• [Provided passage]:
Lockout misery for Christchurch woman

23:25, Feb 15 2013
Vera Mironova
BITTERNESS: Vera Mironova has moved to a city council social housing unit after being locked out of her late husband’s house.

An orphaned survivor of World War II has been told to leave her Christchurch home despite a dying wish from her husband.

Vera Mironova, 78, a survivor of the Siege of Leningrad, claims she was locked out of her Kea St house in Riccarton last Friday. She told The Press she was left with only the dress she was wearing.

Even though her husband, now-deceased Christchurch man Warren Joseph Anderson, asked in his will that Mironova be allowed to remain, she had no legal right to because she is not a beneficiary of the trust that owns the house.

The Kea St property is owned by the Ironstone Family Trust, headed by Warren Anderson's son Stephen Anderson.

Warren Anderson's will says, "without creating any binding obligations on my trustees I direct [them] to take into account my memorandum of wishes in relation to the said Ironstone Family Trust to allow my partner . . . to have the use and occupation of my home until the cessation date on the terms and conditions outlined."

He asks the trustees to "permit my partner [Mironova] to have the free use and enjoyment of my chattels until the date of her death".


Mironova claims that after he died, her stepson told her there was no money in the trust and that he would be selling his father's house.

Anderson's lawyers told her she must leave the house by 5pm on January 13.

Last Friday, Mironova said she arrived home to find a new lock on the front door. She spent hours in the garden waiting for her stepson before walking to a friend's home.

On Monday, Anderson dropped off some of Mironova's clothing along with both her Russian and New Zealand passports to the Christchurch police. But she says she is still waiting on the rest of her possessions.

In a letter obtained by The Press, Anderson's lawyers, Saunders Robinson Brown, state that Mironova "is not and never has been" a beneficiary of the Ironstone Family Trust, which owns the Kea St property.

"If your client fails to move out by this date [January 13] the trustees will take the appropriate action to secure the property," the letter read.

Mironova has accepted she must leave Kea St and has since entered into a tenancy agreement on a Christchurch City Council social housing unit.

She will move into her unit this week but wants her "precious belongings back".

"I have paintings . . . letters from my first husband when he was in the Navy, photographs, important documents, jewellery and presents from Warren. These are my memories . . . these are my life."

She also said she needs prescriptions for her medications.

Mironova said she nursed her husband when he was ill, lived with him for seven years and "cannot believe how his son is treating me".

• [Assignment]:
Answer from the lockout article:
(a) Which trust owns the Kea St property, and who heads it?
(b) By what time and date did Anderson's lawyers say Mironova had to leave the house?
(c) For how many years did Mironova live with Warren Anderson?

• [Information provided]:

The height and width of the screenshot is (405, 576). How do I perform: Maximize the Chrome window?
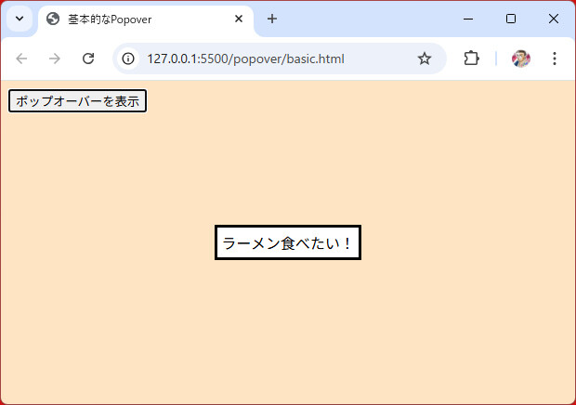pyautogui.click(x=511, y=19)
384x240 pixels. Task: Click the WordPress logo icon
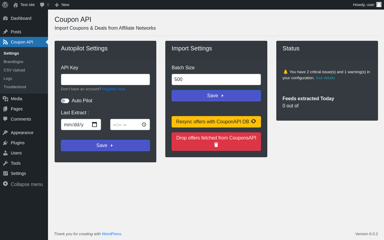5,5
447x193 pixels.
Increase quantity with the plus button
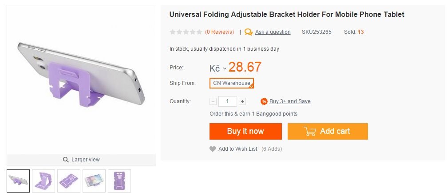coord(242,101)
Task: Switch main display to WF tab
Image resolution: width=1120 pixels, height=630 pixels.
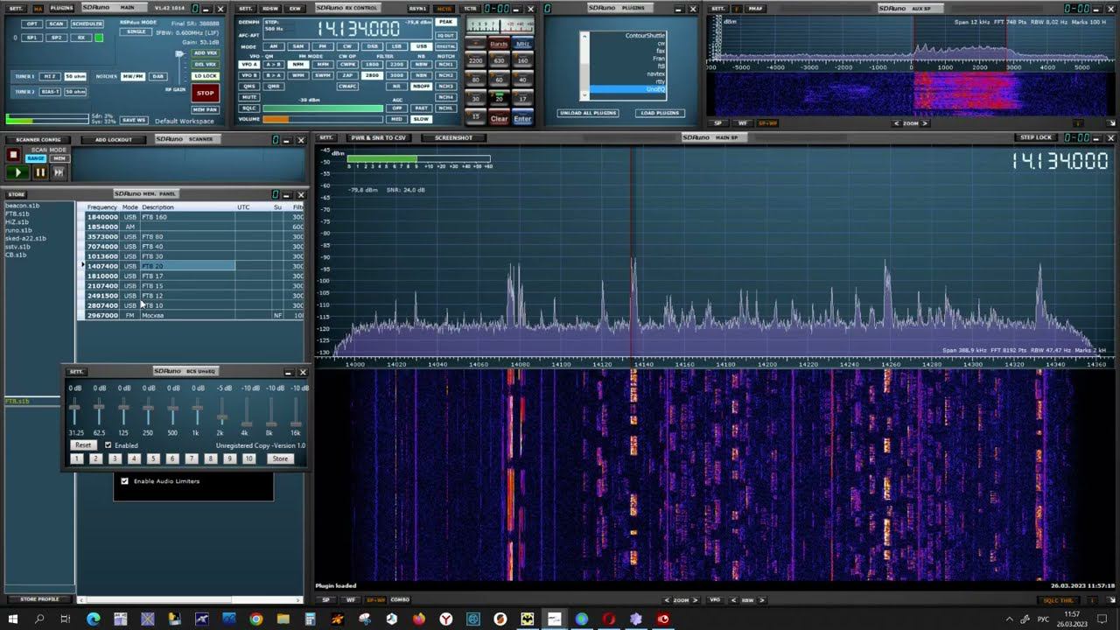Action: [x=351, y=600]

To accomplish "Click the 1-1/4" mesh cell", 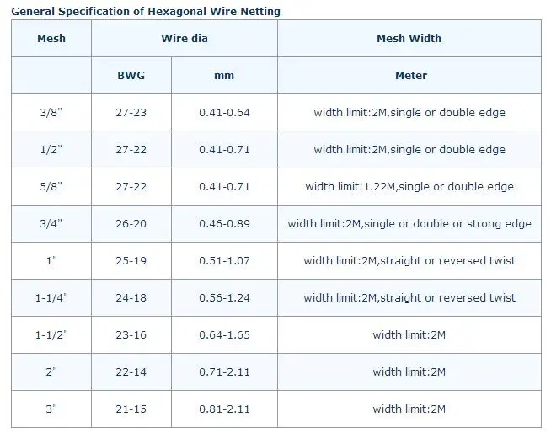I will tap(51, 298).
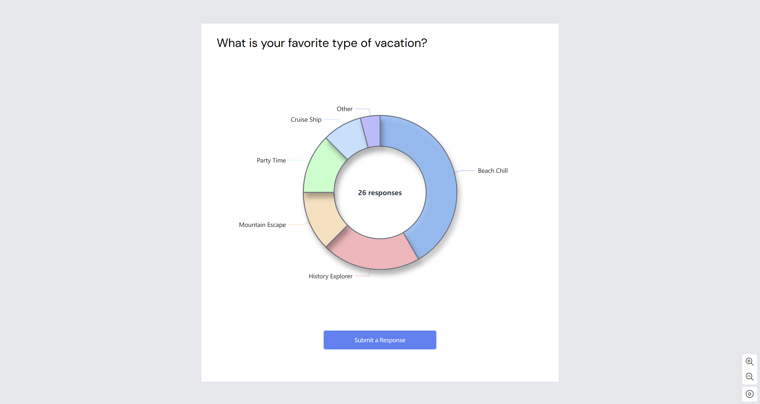
Task: Click the Beach Chill label
Action: [492, 171]
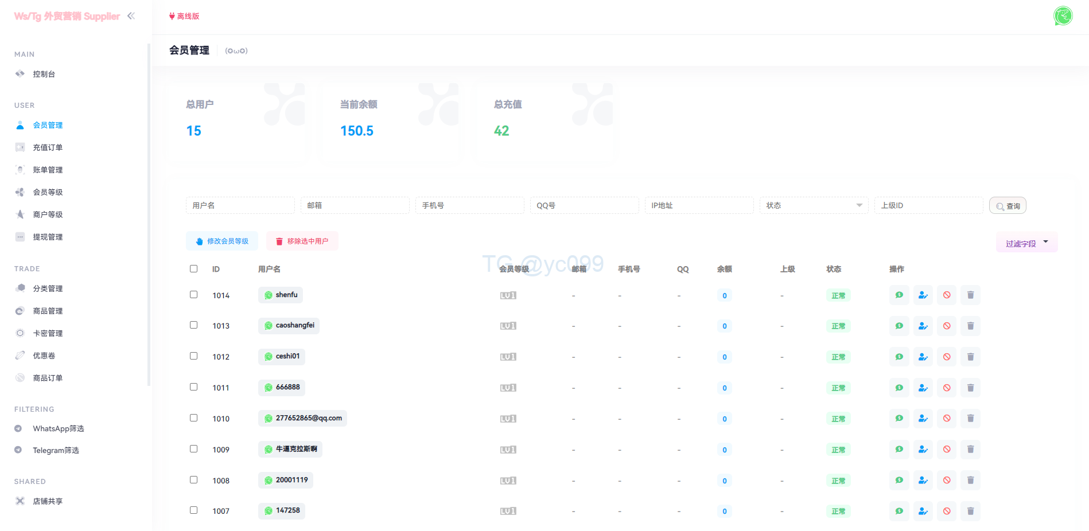
Task: Open the 状态 status dropdown filter
Action: coord(813,205)
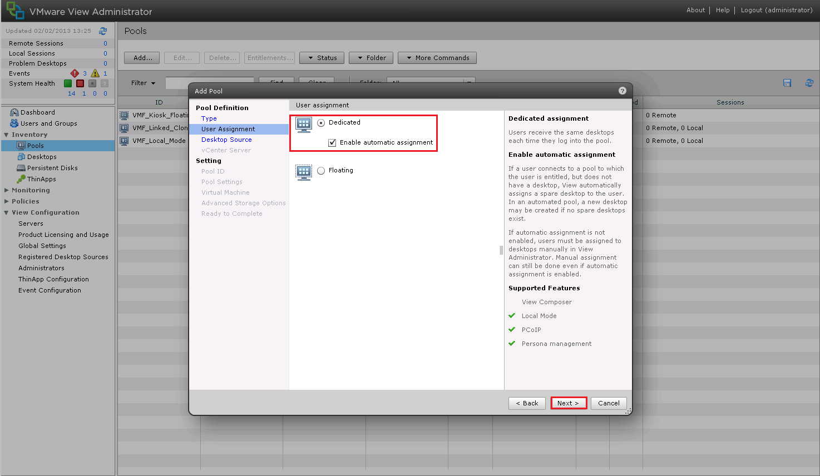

• [Solution to this problem]:
(a) The Ironstone Family Trust, headed by Stephen Anderson.
(b) By 5pm on January 13.
(c) Seven years.